(Records supplied)

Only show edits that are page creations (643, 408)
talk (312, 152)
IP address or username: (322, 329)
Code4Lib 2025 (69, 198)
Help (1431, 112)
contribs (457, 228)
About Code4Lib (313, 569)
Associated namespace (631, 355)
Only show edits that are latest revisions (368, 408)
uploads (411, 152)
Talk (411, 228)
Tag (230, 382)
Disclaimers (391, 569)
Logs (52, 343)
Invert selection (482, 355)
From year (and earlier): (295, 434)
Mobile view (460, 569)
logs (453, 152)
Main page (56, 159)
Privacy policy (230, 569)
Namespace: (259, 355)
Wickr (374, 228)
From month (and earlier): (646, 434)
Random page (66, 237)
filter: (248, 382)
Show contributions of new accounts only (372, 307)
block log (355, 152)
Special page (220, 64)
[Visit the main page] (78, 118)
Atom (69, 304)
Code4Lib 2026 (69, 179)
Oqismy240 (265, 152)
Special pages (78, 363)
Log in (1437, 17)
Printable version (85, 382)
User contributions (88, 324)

(End Records supplied)

● Problem requirements
Search the listing above for lines containing "that", and copy them.

● Output of the task
Only show edits that are page creations (643, 408)
Only show edits that are latest revisions (368, 408)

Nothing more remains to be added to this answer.